New York State Anticipates Implication Issues with New Multi-Tiered Minimum Wage System
In April 2016, New York approved a multi-tiered minimum wage system, which took effect December 31, 2016. The structure of the new law sets minimum wages according to the geographic location of the employer and in some cases the size of the employer’s workforce. Further, the new law requires annual increases over the course of several years, ultimately resulting in a $15.00 an hour minimum wage, across all counties.
Due to the multi-tiered nature of the new minimum wage law, the government anticipates that implementing the wage increases will be problematic for many employers. In response to the anticipated problems, Governor Cuomo has called for a “transition period,” during which the state will not seek to punish employers who do not raise the pay of minimum-wage workers simply because of ignorance of the law. Instead, during the transitionary period, only employers who show “willful” or “egregious” violations will be sanctioned. In order to educate employers across the state, Governor Cuomo has assembled a task force of two hundred state employees to fan out across the state and inform employers of their obligations under the new minimum wage law.
The new minimum wage rate schedule is as follows:
|NYC- 11 employees or more||$ 11.00||$ 13.00||$ 15.00|
|NYC – 10 employees or less||$ 10.50||$ 12.00||$ 13.50||$ 15.00|
|Long Island/ Westchester||$ 10.00||$ 11.00||$ 12.00||$ 13.00||$ 14.00||$ 15.00|
|Remainder of NY||$ 9.70||$ 10.40||$ 11.10||$ 11.80||$ 12.50||*|
* Annual increases for the remainder of the state will continue until the rate reaches the $15.00 minimum wage. However, this rate has not yet been determined. Starting in 2021, the annual increases will be determined by the Director of the Division of Budget.
Effective January 1, 2017, The IRS Released Its Standard Mileage Rates
The rates are as follows:
- 53.5 cents per mile for business miles driven
- 17 cents per mile driven for medical or moving purposes; an
- 14 cents per mile driven in service of charitable organizations.
In comparison to the 2016 rates, the business mileage rate decreased .5 cents per mile. The miles driven for medical or moving purposes decreased 2 cents per mile and miles driven in service of charitable organizations remained the same.
The standard rates are based on annual studies of the fixed and variable costs of operating a vehicle for business, medical, or moving purposes. These standard rates are optional and employers are afforded the opportunity to calculate and apply the actual costs of using their vehicle. However, a taxpayer may not utilize the business standard mileage rates if it also claimed a depreciation using any method under the Modified Accelerated Cost Recovery System or claiming a Section 179 deduction. Additionally, a taxpayer may not use the standard mileage rates for more than four vehicle used simultaneously.
What Does a Trump Presidency Mean for Small Business Owners?
President Trump has laid out some major economic policies that could affect small businesses. First, President Trump has advocated lowering the income tax on all companies to 15 percent. Corporate tax rates currently range from 15 percent to 35 percent. However, the tax law cannot be changed without Congress’ approval, which has historically had trouble agreeing on tax reform. It is presently unclear, whether these proposed changes will pass. Further, because 83% of small-business owners are incorporated such that they pay business taxes on their individual tax returns, President Trump would need to also lower individual income taxes to truly benefit small-business owners.
The President has also said that he plans to repeal the Affordable Care Act (‘ACA”) immediately. He has stated that he would prefer that the states deal with the health-care issues of their residents. It is unclear at this time how his plans will be implemented or regulated. President Trump’s supporters are hopeful that deregulation of the insurance industry will vastly lower premiums, making it more affordable for employers to offer their employees health insurance. However, reports released by the U.S. Treasury Department revealed that in 2014, 1 in 5 people who purchased health care through the ACA exchange were small-business owners and that 31 percent of non-group health insurance enrollees were self-employed. Those that oppose the repealing of the ACA argue that these statistics demonstrate that the ACA was instrumental in helping small employers acquire coverage they would not have otherwise had. Many democrats in the Senate have vowed to attempt to block a repeal of the ACA. Whether they would be successful in doing so is currently unclear. Equally unclear, is with what President Trump intends to replace the ACA.

____________________

TASK SET:
A - From the source text, list each standard mileage rate the IRS released effective January 1, 2017, with the purpose it applies to.
B - Please reproduce the source text word for word from "What Does a" to "benefit small-business owners.".

____________________

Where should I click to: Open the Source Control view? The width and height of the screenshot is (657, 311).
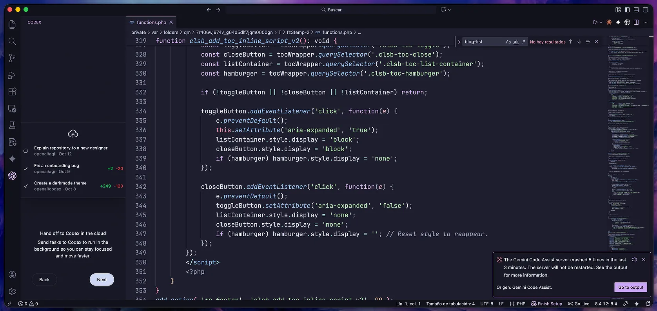pos(12,58)
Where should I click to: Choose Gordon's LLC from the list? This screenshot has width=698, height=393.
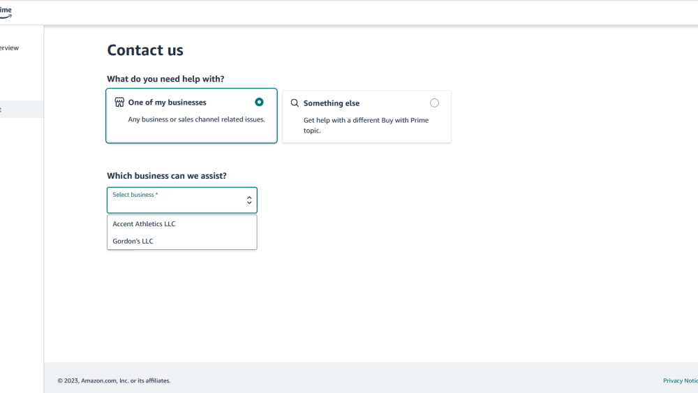coord(133,241)
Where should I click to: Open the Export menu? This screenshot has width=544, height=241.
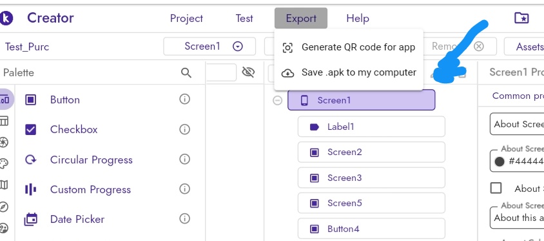pos(301,18)
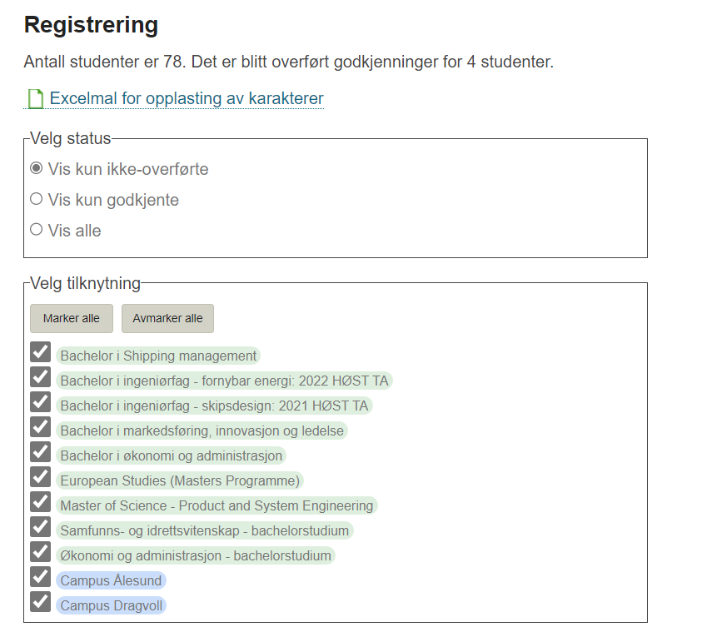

____________________

SOLUTIONS TO THE PROBLEMS:
A -
- 53.5 cents per mile for business miles driven
- 17 cents per mile driven for medical or moving purposes
- 14 cents per mile driven in service of charitable organizations

B -
What Does a Trump Presidency Mean for Small Business Owners?
President Trump has laid out some major economic policies that could affect small businesses. First, President Trump has advocated lowering the income tax on all companies to 15 percent. Corporate tax rates currently range from 15 percent to 35 percent. However, the tax law cannot be changed without Congress’ approval, which has historically had trouble agreeing on tax reform. It is presently unclear, whether these proposed changes will pass. Further, because 83% of small-business owners are incorporated such that they pay business taxes on their individual tax returns, President Trump would need to also lower individual income taxes to truly benefit small-business owners.